French family remembers their field marshal
Wednesday, 16th January 2013
At Westminster Abbey on Tuesday 15th January 2013, The Duc and Duchesse de La Rochefoucauld-Doudeauville, attended the dedication of a ledger stone, marking the grave of their kinsman, Field Marshal Francois de La Rochefoucauld, Marquis de Montendre.
His Excellency M. Bernard Emié, the French Ambassador, Field Marshal Sir John Chapple GCB CBE and the Deputy Mayor of Montendre also attended the ceremony. Other guests included members of the extended family and representatives of the British and French military.

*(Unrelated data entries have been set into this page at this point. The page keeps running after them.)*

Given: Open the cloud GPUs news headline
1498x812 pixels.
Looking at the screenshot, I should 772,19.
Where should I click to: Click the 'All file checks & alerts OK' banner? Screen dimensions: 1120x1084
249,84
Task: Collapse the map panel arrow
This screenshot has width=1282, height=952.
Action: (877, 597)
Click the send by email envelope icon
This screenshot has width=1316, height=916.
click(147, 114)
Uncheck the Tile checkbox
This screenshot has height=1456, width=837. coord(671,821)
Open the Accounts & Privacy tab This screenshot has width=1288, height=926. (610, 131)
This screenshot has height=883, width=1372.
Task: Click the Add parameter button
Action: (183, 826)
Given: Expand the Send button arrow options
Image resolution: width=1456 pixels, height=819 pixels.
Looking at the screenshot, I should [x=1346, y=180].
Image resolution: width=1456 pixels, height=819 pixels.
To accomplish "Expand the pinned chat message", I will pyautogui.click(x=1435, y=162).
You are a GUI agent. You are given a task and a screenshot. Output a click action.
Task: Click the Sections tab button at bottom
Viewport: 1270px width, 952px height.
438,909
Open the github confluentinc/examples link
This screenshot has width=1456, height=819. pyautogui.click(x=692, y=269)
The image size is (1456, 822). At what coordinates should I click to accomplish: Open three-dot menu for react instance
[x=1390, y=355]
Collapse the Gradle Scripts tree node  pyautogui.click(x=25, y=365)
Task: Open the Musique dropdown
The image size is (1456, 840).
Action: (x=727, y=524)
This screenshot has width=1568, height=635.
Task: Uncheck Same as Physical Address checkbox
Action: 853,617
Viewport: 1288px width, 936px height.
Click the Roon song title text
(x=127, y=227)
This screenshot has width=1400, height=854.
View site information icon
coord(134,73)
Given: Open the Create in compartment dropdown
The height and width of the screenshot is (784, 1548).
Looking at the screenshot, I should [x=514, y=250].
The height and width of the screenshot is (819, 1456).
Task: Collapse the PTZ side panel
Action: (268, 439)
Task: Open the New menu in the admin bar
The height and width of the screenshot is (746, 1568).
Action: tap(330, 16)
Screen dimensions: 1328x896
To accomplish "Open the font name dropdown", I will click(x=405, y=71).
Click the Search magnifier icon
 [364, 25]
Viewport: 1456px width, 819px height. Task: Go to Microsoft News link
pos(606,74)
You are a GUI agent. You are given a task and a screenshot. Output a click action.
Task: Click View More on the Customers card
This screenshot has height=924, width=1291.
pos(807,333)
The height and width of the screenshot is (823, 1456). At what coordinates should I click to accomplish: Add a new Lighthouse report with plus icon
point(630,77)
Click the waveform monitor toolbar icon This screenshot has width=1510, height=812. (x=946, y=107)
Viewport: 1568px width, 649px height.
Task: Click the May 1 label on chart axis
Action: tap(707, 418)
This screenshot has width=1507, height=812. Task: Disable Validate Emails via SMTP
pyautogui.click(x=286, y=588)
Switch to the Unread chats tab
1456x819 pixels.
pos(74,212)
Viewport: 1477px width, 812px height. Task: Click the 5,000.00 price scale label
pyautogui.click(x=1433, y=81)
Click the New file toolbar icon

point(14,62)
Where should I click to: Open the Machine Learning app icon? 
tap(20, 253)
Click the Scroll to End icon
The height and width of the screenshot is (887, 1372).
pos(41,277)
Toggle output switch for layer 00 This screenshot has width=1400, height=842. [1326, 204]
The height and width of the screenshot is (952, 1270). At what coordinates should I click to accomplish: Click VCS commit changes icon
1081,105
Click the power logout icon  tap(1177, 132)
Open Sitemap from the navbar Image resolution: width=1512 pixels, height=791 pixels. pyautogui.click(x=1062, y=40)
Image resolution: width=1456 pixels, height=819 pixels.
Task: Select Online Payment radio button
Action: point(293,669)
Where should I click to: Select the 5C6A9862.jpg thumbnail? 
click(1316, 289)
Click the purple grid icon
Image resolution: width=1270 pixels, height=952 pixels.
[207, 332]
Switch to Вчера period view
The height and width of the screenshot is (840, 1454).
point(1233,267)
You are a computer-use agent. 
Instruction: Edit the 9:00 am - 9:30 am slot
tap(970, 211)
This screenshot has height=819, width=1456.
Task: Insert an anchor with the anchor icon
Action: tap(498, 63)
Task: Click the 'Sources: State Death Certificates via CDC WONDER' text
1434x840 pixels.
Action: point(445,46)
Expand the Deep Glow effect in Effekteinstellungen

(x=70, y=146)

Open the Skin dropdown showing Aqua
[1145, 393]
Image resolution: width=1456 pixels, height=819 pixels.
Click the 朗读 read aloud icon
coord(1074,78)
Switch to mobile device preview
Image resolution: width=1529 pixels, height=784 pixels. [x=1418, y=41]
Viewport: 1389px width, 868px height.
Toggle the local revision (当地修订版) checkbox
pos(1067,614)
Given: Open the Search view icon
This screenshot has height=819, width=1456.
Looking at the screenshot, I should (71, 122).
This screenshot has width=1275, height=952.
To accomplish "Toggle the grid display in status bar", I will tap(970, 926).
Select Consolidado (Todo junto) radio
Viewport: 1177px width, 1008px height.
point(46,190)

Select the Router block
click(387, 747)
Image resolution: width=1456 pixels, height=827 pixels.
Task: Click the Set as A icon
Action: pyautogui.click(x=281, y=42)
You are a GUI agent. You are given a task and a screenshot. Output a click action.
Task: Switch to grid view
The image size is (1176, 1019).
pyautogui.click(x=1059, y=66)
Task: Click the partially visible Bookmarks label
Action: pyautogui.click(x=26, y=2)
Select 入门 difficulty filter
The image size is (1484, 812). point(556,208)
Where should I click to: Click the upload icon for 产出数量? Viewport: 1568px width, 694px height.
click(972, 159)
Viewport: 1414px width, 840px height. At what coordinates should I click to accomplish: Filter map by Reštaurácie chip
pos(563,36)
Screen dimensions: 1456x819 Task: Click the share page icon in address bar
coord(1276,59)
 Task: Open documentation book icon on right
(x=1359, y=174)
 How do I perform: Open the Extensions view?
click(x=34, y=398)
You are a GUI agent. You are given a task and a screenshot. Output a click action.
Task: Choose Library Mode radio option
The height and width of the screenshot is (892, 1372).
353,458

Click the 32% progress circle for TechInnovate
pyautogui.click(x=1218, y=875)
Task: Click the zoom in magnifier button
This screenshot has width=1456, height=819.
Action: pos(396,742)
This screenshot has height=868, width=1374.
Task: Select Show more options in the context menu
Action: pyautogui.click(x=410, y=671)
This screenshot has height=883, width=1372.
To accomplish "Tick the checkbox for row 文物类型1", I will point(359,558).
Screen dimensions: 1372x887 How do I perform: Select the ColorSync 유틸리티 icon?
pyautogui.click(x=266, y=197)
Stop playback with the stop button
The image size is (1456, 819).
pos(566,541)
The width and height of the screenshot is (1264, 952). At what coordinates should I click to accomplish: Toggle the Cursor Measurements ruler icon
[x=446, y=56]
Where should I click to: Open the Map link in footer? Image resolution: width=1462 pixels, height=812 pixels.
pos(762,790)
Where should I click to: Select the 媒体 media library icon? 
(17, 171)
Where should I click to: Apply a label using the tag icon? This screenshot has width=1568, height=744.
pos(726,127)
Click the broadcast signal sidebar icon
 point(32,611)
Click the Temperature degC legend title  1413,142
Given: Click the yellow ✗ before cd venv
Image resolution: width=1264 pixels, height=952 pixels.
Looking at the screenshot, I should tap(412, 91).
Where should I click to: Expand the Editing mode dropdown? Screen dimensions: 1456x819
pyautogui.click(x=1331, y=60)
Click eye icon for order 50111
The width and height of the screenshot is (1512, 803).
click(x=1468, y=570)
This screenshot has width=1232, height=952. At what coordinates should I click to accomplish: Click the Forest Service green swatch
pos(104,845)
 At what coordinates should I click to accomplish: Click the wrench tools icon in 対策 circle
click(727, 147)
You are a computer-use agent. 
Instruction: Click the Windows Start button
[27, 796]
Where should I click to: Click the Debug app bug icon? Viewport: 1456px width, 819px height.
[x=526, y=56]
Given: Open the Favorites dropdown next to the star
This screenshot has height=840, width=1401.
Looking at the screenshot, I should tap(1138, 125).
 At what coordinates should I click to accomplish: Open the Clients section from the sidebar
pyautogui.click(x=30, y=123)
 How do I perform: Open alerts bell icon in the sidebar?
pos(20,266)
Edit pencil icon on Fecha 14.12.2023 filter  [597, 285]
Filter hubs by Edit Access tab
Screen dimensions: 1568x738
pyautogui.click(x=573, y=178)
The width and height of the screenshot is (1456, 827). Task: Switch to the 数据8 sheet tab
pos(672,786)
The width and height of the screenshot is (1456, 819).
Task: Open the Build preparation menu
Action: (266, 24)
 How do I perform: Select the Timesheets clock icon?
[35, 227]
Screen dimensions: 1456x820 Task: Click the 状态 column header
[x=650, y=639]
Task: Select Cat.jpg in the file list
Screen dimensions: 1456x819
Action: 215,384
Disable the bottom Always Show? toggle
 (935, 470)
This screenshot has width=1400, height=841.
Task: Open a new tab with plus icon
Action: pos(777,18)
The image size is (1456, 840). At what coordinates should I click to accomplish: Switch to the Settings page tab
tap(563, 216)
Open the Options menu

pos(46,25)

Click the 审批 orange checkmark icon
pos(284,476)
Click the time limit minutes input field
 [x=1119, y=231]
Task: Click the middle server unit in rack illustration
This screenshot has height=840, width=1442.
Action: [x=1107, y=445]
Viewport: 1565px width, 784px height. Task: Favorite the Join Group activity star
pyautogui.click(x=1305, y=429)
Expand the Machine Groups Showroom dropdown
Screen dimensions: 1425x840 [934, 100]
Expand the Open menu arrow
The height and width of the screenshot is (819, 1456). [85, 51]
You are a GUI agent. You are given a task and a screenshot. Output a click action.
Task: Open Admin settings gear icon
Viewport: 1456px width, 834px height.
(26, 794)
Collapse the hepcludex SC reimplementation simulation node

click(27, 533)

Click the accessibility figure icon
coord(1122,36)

De La Rochefoucauld, who was born in 1672, served in the British Army during the reign of William and Mary. After fleeing France as a Huguenot refugee in the face of religious persecution and after succeeding his brother as Marquis de Montendre, he had gone on to a distinguished career in the British Army, serving in Ireland, the Low Countries and Spain. He was promoted to field marshal in 1739 but died later that year. He was buried in the Abbey soon after his death.
The Duc de La Rochefoucauld-Doudeauville, one of the field marshal’s collateral descendants, recently discovered that his kinsman had been buried in the Abbey’s North Ambulatory but that his grave had been unmarked and approached the Dean of Westminster with the offer to commission a new stone. The Duc designed the inscription on the new stone which was sourced and inscribed in Montendre in south-western France and shipped to Westminster.
The Dean of Westminster, the Very Reverend Dr John Hall, presided over the short ceremony at the grave. The floor stone replaced by the new stone from Montendre will be sent by the Abbey authorities to France for inscription and installation in Montendre.